Requirement: Reproduce the first line of the entries that follow and each later line, word for word, ending with the one containing "Image resolution: width=1092".

[Pixel coordinate grounding data]

+ + +

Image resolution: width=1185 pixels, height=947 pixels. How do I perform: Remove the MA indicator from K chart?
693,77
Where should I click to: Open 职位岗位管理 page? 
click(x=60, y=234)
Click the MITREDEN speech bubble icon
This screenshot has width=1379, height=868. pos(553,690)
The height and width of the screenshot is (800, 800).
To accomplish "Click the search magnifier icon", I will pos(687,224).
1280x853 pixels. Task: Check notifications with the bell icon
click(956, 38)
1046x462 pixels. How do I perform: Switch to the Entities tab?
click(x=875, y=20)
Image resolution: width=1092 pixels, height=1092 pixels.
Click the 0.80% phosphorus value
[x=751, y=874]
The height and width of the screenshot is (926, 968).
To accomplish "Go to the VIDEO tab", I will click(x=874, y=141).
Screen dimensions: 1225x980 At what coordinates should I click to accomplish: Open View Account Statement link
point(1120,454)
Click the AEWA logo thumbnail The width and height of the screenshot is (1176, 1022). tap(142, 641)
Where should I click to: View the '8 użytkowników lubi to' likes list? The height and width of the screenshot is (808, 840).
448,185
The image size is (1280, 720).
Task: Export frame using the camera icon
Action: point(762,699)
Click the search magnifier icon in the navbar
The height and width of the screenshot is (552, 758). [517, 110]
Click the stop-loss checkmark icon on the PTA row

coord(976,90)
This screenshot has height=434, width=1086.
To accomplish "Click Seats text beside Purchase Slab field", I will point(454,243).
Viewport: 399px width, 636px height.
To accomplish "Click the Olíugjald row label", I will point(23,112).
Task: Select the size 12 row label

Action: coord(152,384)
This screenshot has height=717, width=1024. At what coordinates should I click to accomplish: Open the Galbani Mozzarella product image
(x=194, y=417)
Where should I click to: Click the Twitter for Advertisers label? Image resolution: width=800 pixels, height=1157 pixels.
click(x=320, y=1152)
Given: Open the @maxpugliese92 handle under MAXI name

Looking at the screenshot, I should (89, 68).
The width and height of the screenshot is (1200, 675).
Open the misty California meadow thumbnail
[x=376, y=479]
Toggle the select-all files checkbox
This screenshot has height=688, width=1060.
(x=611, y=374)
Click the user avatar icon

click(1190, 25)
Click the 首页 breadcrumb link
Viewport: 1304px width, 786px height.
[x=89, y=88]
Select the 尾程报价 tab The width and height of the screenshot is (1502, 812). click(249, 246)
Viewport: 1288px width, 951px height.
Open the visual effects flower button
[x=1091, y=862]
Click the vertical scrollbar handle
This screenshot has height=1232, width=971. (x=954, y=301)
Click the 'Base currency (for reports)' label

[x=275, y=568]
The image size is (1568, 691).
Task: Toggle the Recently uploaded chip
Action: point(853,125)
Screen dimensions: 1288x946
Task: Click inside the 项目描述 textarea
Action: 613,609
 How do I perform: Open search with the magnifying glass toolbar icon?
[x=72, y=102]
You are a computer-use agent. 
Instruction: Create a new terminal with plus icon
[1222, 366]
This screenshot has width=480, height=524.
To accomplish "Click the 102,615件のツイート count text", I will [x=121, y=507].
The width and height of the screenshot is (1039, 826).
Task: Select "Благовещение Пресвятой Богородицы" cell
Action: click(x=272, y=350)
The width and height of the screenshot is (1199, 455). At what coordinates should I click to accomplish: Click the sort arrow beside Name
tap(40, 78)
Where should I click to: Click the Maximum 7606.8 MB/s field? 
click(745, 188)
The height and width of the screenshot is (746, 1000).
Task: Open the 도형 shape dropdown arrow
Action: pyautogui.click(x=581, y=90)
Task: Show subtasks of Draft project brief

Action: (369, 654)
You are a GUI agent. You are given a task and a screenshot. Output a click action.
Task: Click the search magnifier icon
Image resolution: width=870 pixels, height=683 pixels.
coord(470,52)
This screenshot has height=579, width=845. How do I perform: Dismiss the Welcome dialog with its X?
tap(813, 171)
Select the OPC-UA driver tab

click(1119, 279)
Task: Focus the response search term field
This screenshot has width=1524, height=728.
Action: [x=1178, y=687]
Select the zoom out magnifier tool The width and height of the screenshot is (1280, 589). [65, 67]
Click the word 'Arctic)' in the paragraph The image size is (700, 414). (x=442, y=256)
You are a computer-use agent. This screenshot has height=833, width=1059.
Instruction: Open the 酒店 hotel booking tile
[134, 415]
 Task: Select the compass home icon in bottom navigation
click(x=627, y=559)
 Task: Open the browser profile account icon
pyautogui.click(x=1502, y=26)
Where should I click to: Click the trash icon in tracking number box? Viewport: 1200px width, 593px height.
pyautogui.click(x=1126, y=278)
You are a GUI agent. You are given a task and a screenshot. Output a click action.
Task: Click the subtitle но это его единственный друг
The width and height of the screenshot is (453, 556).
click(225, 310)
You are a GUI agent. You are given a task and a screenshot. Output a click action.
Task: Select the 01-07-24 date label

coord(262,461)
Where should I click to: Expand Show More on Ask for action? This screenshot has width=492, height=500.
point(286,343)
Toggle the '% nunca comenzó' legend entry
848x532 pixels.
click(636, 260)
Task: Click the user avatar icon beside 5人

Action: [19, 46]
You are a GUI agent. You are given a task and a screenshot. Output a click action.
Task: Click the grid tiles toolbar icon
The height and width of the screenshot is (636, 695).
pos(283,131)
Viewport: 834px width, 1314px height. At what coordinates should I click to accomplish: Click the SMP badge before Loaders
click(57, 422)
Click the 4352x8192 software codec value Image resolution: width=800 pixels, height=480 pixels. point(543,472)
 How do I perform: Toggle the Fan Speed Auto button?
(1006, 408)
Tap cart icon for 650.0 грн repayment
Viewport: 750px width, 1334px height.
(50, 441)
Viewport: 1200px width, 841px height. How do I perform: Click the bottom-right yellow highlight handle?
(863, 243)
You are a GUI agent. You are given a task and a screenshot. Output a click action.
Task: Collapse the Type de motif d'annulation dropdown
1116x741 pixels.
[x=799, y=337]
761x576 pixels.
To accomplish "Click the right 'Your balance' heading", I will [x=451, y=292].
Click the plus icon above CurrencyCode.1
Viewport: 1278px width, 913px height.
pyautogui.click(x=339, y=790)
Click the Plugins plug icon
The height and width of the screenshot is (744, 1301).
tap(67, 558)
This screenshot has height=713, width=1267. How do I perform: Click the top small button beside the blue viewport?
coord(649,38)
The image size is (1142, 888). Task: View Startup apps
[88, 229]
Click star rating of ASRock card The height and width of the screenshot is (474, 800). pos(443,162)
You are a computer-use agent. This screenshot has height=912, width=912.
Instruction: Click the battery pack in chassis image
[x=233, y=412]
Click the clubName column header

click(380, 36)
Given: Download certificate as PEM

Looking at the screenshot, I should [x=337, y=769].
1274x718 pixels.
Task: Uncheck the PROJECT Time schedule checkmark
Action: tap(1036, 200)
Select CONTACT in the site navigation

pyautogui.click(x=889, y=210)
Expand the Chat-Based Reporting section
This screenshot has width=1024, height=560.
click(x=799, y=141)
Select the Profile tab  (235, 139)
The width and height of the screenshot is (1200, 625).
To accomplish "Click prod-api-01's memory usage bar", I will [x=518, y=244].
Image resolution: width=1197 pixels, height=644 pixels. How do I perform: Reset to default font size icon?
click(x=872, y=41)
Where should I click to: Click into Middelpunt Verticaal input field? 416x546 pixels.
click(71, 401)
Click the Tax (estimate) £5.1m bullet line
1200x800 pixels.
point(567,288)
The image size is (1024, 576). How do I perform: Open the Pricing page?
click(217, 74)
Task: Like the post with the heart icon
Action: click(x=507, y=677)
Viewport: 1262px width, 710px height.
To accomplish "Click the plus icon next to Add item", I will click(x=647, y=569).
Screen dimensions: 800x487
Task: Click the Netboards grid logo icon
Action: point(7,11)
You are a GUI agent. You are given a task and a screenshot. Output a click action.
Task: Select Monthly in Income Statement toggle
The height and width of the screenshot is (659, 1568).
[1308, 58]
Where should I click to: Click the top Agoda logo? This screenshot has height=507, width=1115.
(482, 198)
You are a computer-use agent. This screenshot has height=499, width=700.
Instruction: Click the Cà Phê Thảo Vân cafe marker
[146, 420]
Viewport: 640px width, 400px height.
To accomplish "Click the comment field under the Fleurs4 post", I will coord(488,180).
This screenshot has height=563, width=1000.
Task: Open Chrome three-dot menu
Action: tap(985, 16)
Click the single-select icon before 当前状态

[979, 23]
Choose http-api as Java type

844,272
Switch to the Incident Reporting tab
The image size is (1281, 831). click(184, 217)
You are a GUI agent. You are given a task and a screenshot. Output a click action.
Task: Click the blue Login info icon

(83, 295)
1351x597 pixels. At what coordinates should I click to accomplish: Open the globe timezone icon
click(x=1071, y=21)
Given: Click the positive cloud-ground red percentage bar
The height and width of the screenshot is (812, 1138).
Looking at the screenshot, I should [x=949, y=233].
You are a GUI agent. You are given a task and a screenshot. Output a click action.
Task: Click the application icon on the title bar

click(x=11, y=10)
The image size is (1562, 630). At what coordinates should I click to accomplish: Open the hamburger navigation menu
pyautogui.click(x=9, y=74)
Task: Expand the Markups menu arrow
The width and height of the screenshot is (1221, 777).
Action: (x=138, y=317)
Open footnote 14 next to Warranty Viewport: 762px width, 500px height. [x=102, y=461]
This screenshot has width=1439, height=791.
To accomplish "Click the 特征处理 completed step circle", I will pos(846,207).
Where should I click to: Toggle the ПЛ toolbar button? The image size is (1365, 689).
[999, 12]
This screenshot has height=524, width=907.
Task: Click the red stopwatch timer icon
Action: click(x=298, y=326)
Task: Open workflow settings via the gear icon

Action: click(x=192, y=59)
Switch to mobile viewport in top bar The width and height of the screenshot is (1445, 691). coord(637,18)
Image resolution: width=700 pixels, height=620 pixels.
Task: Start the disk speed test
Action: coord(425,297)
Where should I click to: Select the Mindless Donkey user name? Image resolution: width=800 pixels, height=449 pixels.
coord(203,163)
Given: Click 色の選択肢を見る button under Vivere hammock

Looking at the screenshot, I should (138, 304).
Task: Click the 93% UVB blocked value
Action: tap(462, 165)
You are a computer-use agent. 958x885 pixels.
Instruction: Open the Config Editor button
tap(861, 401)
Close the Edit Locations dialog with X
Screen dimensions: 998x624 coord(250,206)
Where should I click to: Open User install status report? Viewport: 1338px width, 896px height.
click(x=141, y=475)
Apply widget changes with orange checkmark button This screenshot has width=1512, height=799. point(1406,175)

+ + +

Solved exercise:
Image resolution: width=1185 pixels, height=947 pixels. How do I perform: Remove the MA indicator from K chart?
693,77
Where should I click to: Open 职位岗位管理 page? 
click(x=60, y=234)
Click the MITREDEN speech bubble icon
This screenshot has width=1379, height=868. pos(553,690)
The height and width of the screenshot is (800, 800).
To accomplish "Click the search magnifier icon", I will pos(687,224).
1280x853 pixels. Task: Check notifications with the bell icon
click(956, 38)
1046x462 pixels. How do I perform: Switch to the Entities tab?
click(x=875, y=20)
Image resolution: width=1092 pixels, height=1092 pixels.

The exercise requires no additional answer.